ここでは、分析装置としてイメージング質量分析装置を例に挙げて説明するが、それ以外の分析装置にも拡張可能であることは後述する。
【0029】
図1は、本実施形態のイメージング質量分析装置の概略ブロック構成図である。
図1に示すように、このイメージング質量分析装置は、イメージング質量分析部1、データ処理部2、操作部3、及び表示部4、を含む。
【0030】
イメージング質量分析部1としては例えば、特許文献1に開示されているような大気圧MALDIイオントラップ飛行時間型質量分析装置を用いることができるが、イオン化法や質量分離の手法はそれに限らない。また、イメージング質量分析部1は、特許文献2に開示されているような、レーザーマイクロダイセクション装置と、該装置によって試料から採取された微細な試料片から調製された試料を質量分析する質量分析装置とを組み合わせた装置であってもよい。
【0031】
データ処理部2は、機能ブロックとして、データ格納部20、イメージング画像作成部21、パーシステントホモロジー処理部22、ボトルネック距離算出部23、m/z値絞込部24、特異的プロット抽出部25、逆解析処理部26、及び表示処理部27、を含む。このデータ処理部2は、本発明におけるデータ解析装置に相当するものであり、且つ本発明におけるデータ解析方法を実施するものである。
【0032】
本実施形態のイメージング質量分析装置において、データ処理部2は、CPU、RAM、ROMなどを含んで構成されるパーソナルコンピューター(又はより高性能なコンピューター)をハードウェア資源とし、該コンピューターにインストールされたデータ処理ソフトウェア(コンピュータープログラム)を該コンピューター上で実行することによりその機能の少なくとも一部を実現する構成とすることができる。この場合、操作部3はコンピューターに付設されたキーボードやポインティングデバイス(マウスなど)であり、表示部4はディスプレイモニターである。
【0033】
上記コンピュータープログラムは、例えば、CD-ROM、DVD-ROM、メモリーカード、USBメモリー(ドングル)などの、コンピューターが読み取り可能である非一時的な記憶媒体に格納されてユーザーに提供されるものとすることができる。また、上記プログラムは、インターネットなどの通信回線を介したデータ転送の形式で、ユーザーに提供されるようにすることもできる。
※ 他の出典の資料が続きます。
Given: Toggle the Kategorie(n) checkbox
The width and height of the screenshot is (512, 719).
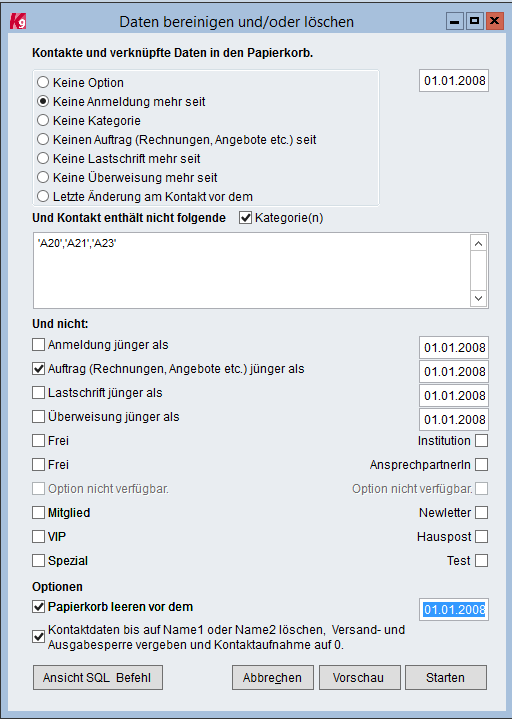Looking at the screenshot, I should pos(246,218).
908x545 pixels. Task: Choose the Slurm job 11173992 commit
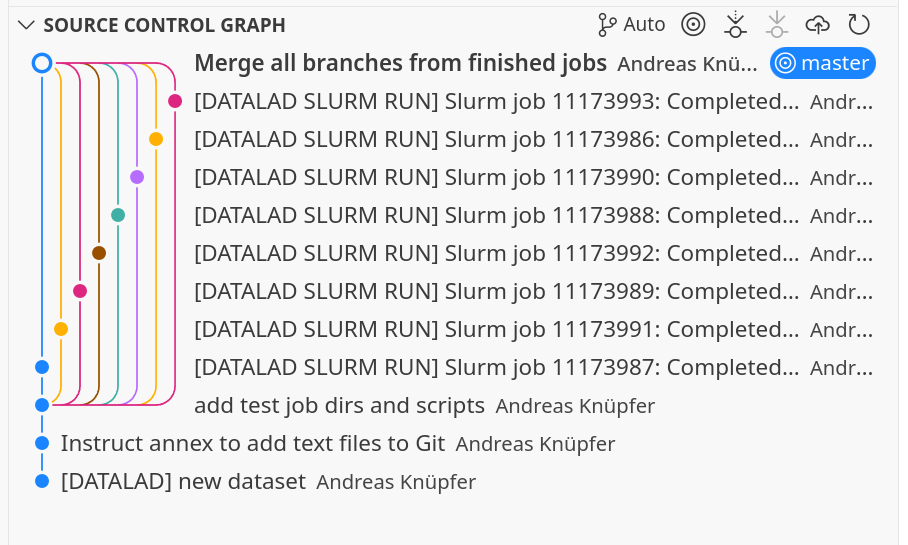click(496, 253)
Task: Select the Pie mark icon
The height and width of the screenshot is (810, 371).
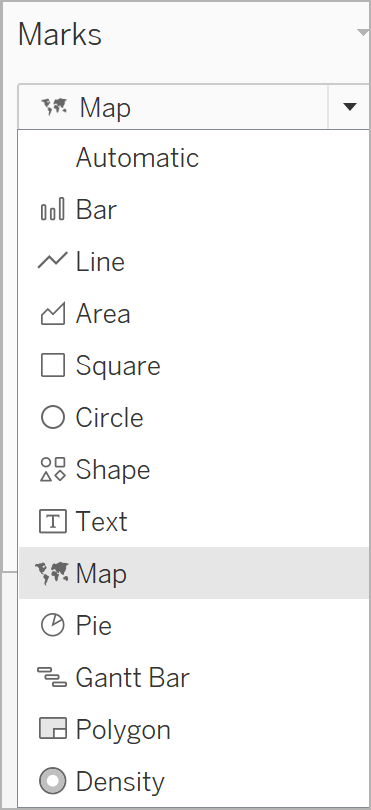Action: [53, 626]
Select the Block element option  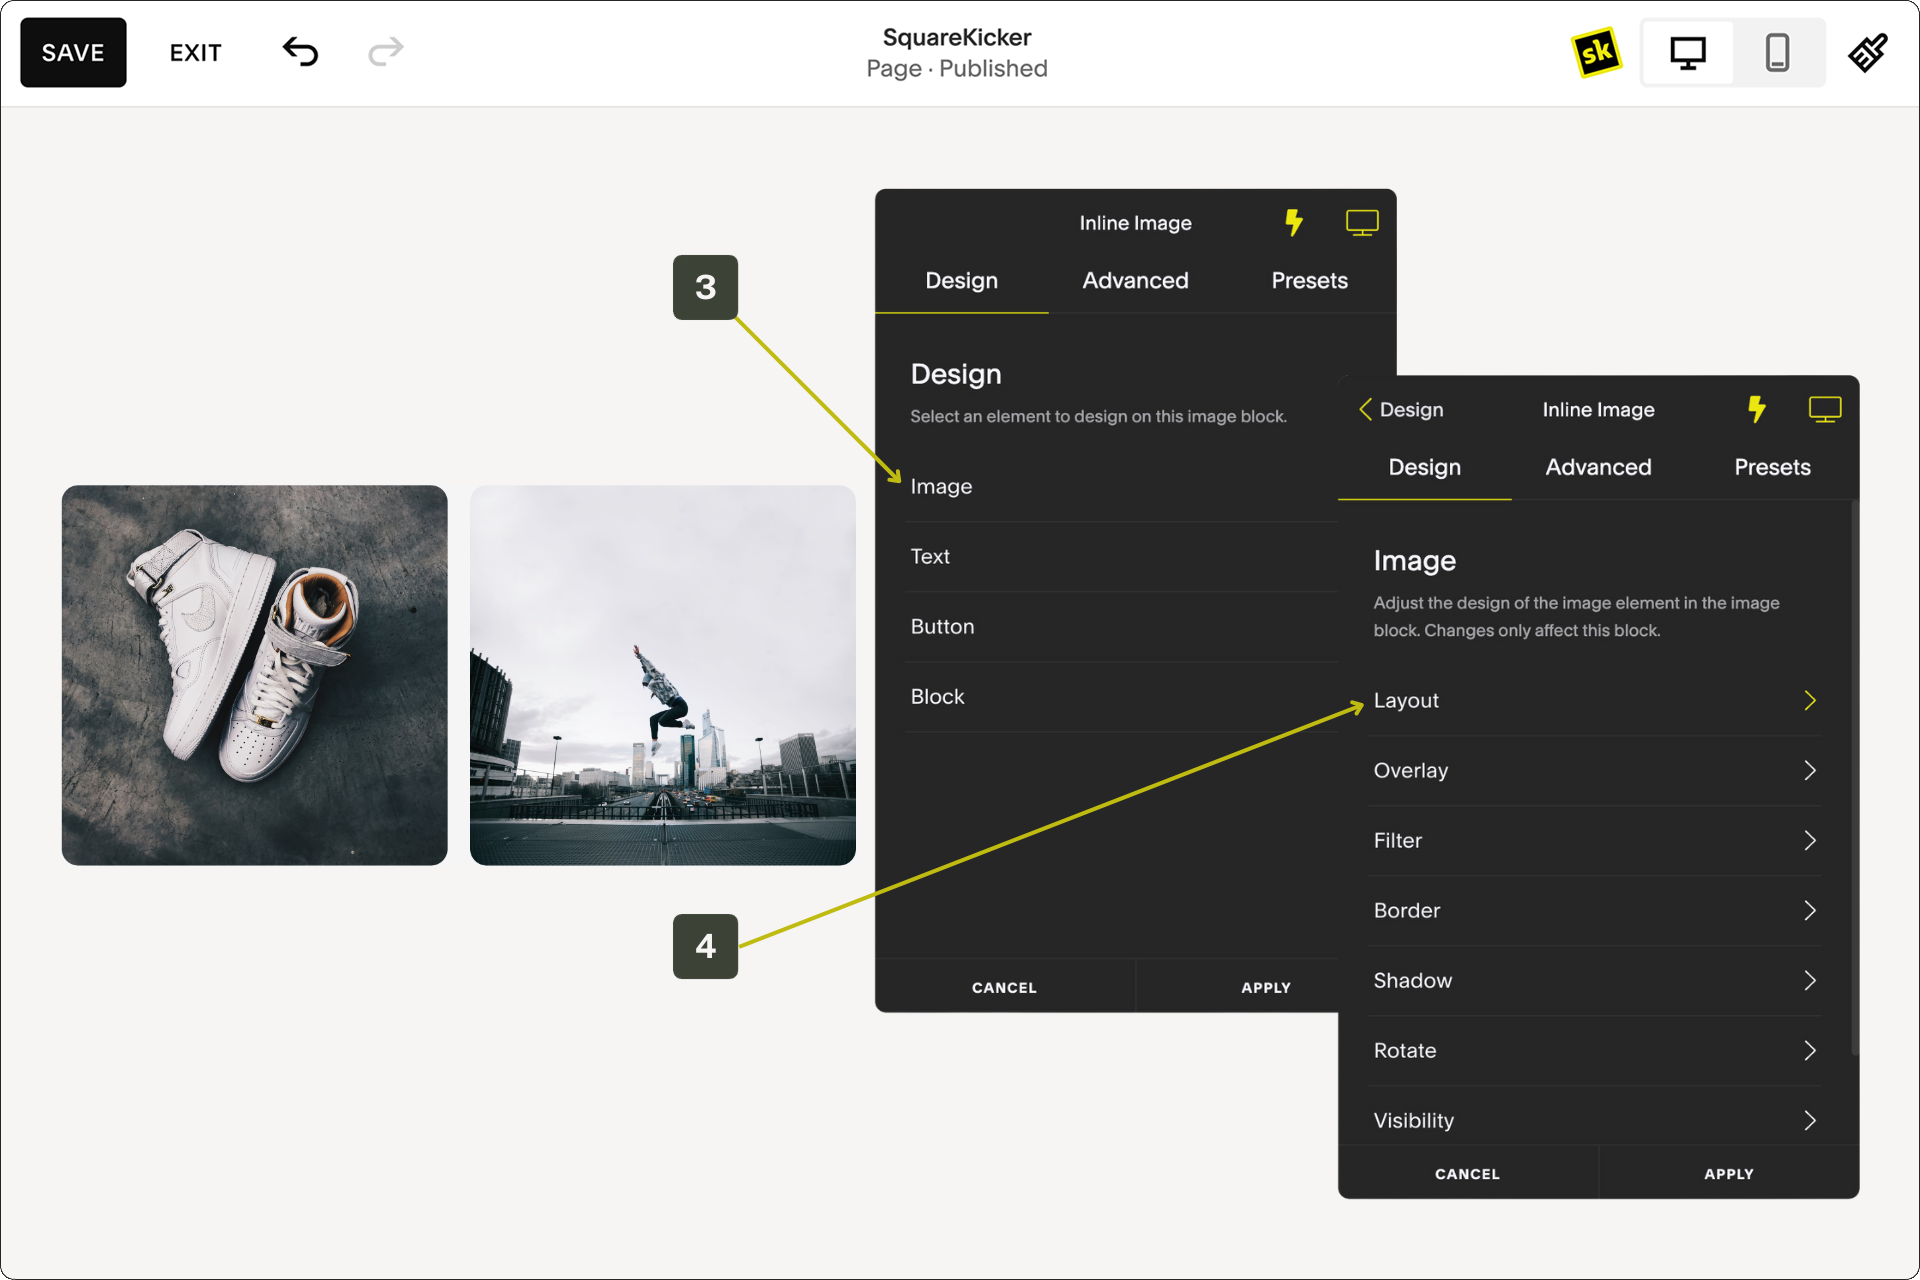937,696
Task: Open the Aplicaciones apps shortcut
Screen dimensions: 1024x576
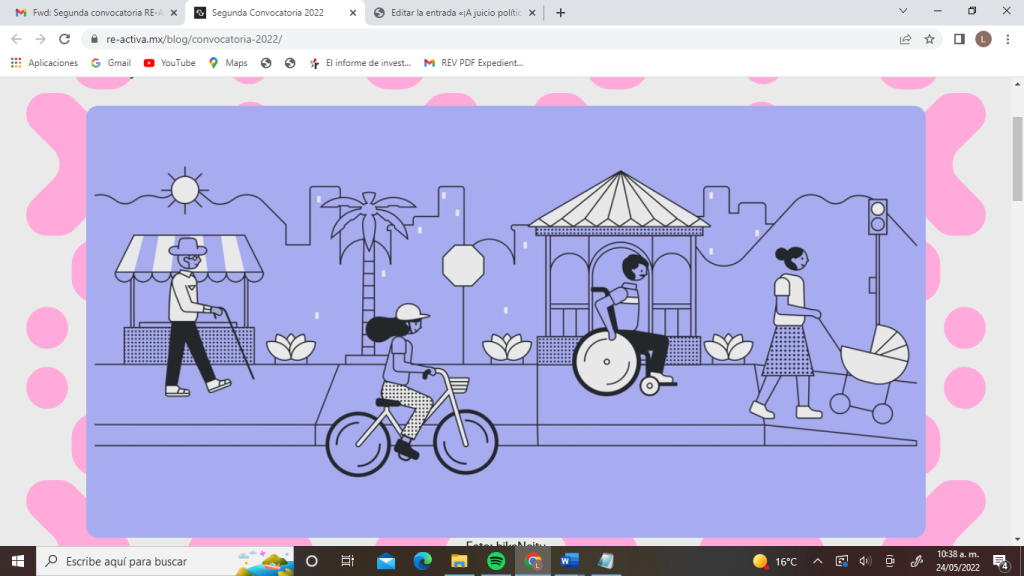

さらにまた、上記プログラムは、ユーザーがシステムを購入する時点で、システムの一部であるコンピューター(厳密にはコンピューターの一部である記憶装置)にプリインストールしておくこともできる。
【0034】
上記コンピュータープログラムはその全体が一つにパッケージ化されたソフトウェアであってもよいが、複数のソフトウェアから成るものでもよく、その場合、一部は既存つまりは一般に有償又は無償で入手可能であるソフトウェアを利用したものでもよい。
【0035】
本実施形態のイメージング質量分析装置における特徴的な解析について、
図2等を参照して説明する。
図2は、本実施形態のイメージング質量分析装置における解析処理の手順の一例を示すフローチャートである。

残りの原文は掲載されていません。